── Records for the exercise ──

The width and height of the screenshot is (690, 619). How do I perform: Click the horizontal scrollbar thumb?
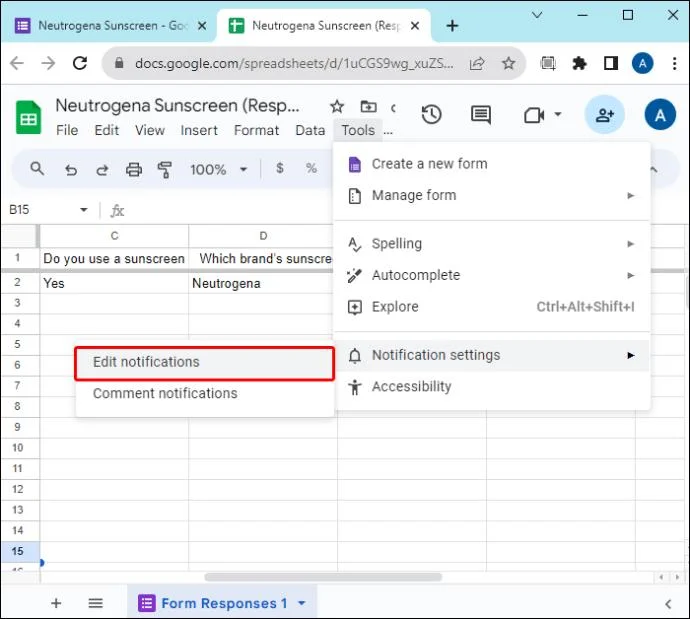323,577
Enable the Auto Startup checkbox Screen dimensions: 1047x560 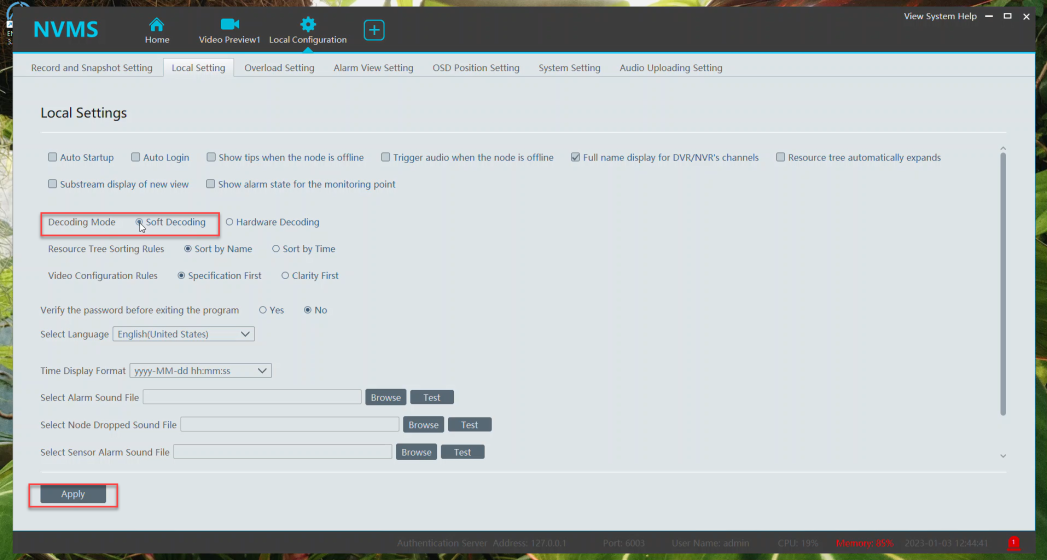53,158
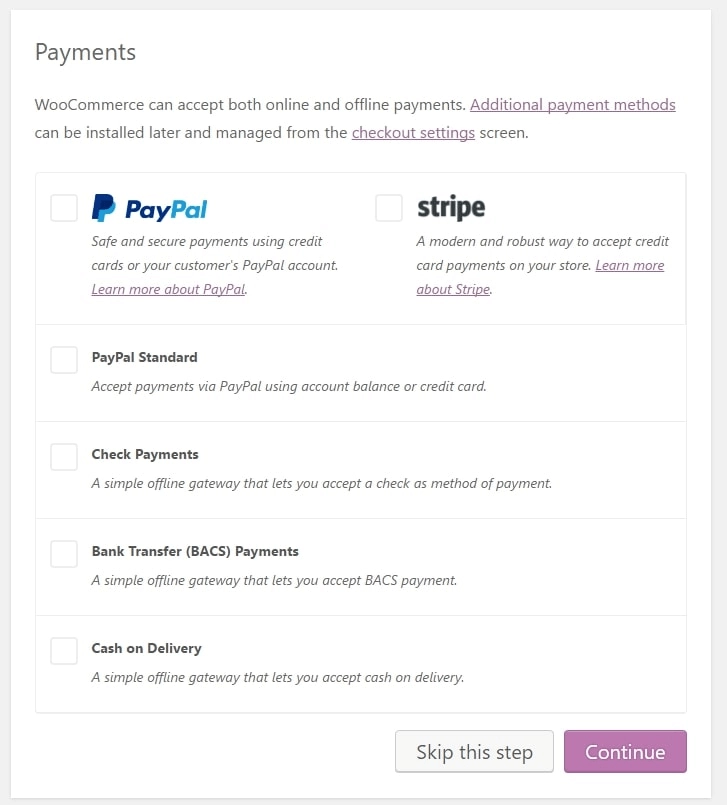Click the Payments heading
The image size is (727, 805).
coord(85,51)
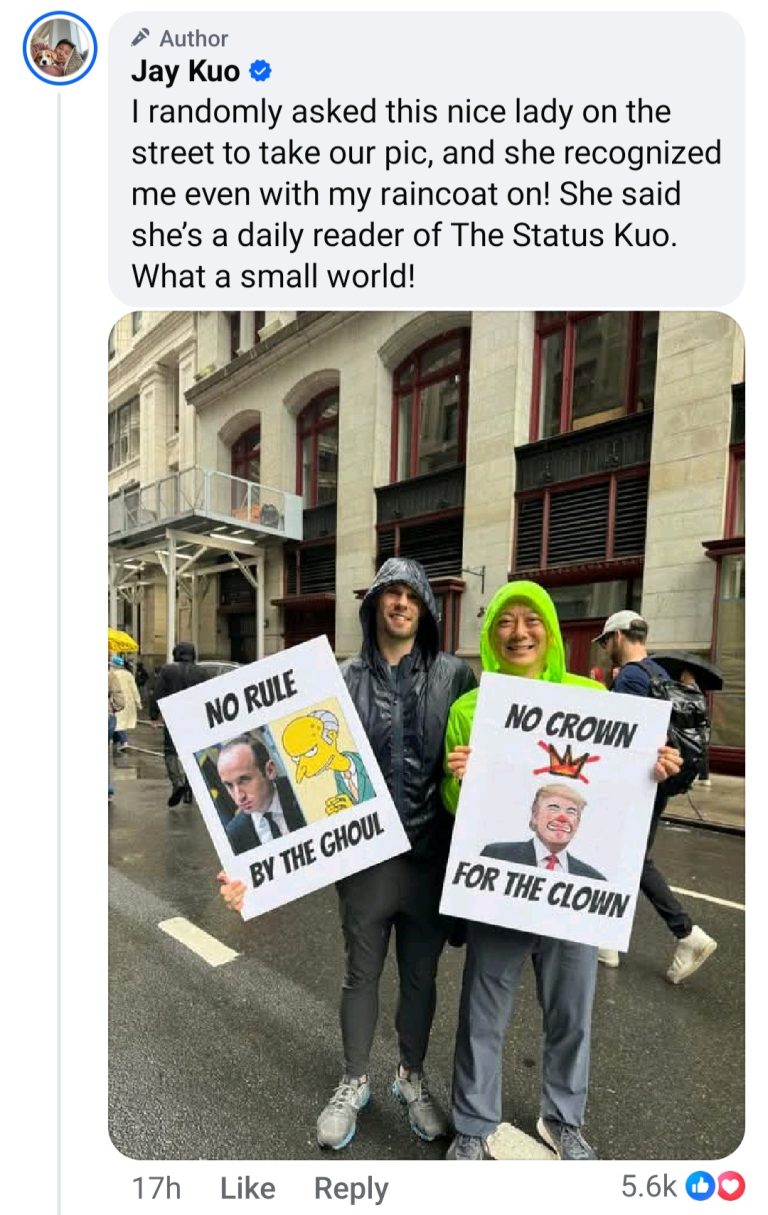View the 5.6k reactions count
This screenshot has height=1215, width=768.
tap(648, 1187)
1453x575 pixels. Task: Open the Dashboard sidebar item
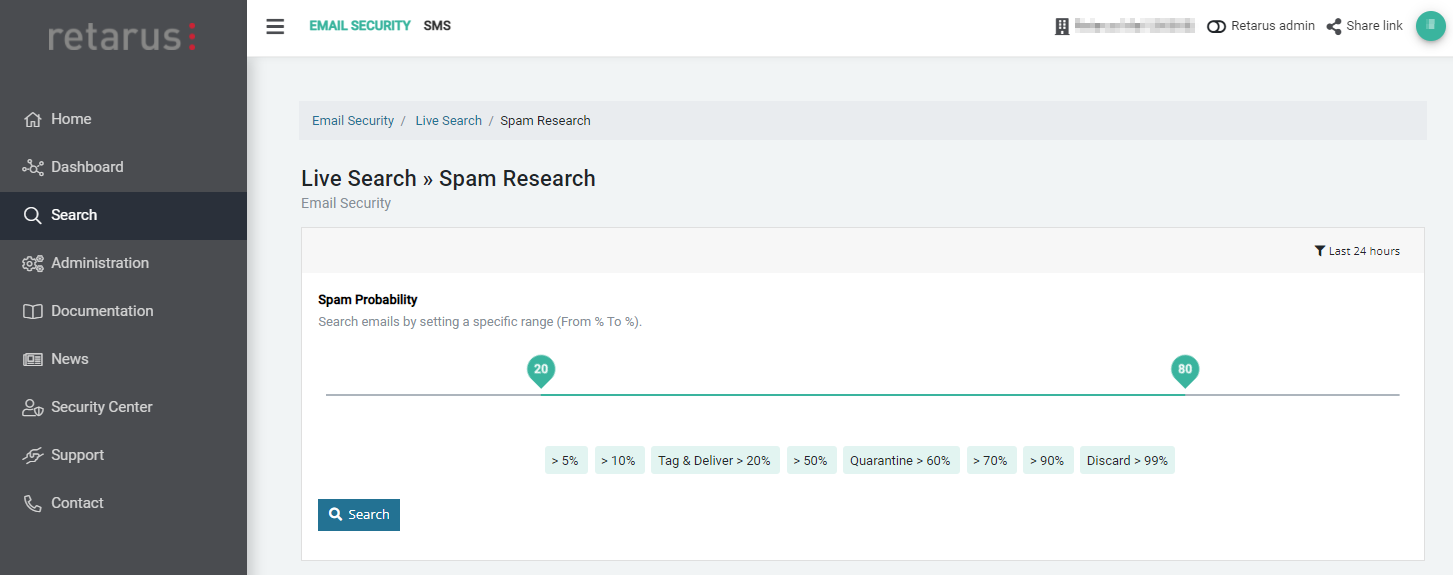point(86,167)
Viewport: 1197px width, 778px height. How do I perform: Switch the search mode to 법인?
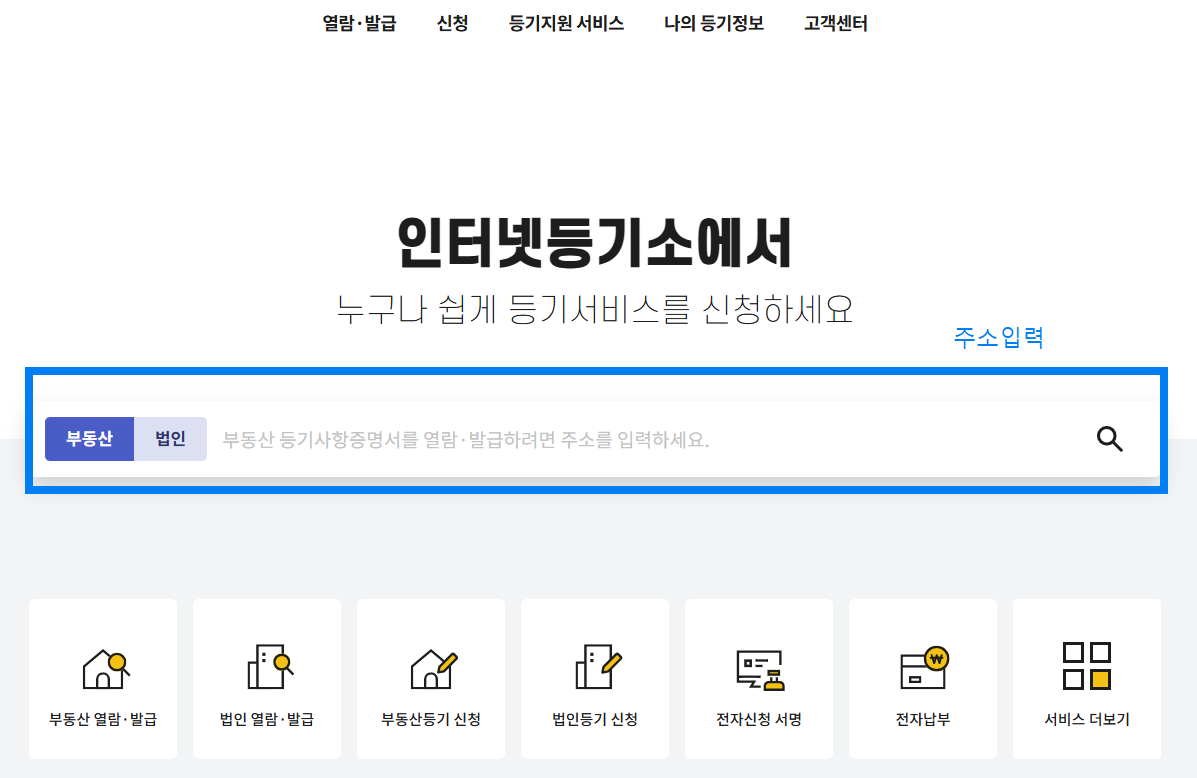click(x=169, y=438)
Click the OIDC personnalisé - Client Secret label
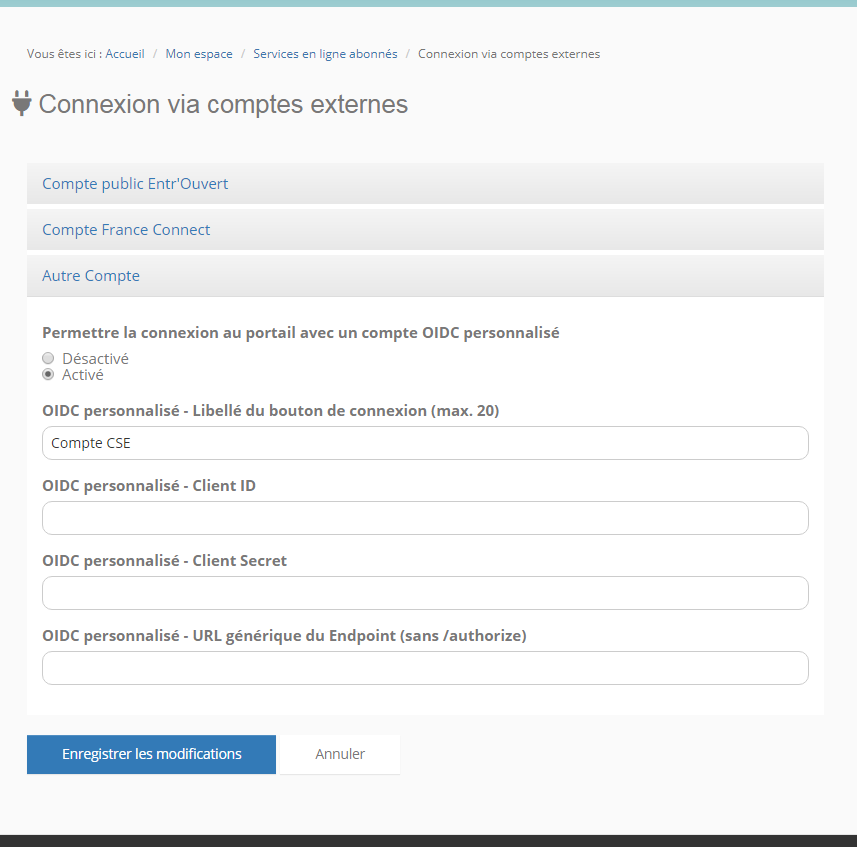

───

◆ **What the exercise asks**:
Reproduce nothing but the lines running from the line with "1453x575 pixels. Task: Open" through the end of the records, keeping both end lines and dropping the pictures.

◆ **Task response**:
1453x575 pixels. Task: Open the Dashboard sidebar item
point(86,167)
Viewport: 1197px width, 778px height. How do I perform: Switch the search mode to 법인?
click(x=169, y=438)
Click the OIDC personnalisé - Client Secret label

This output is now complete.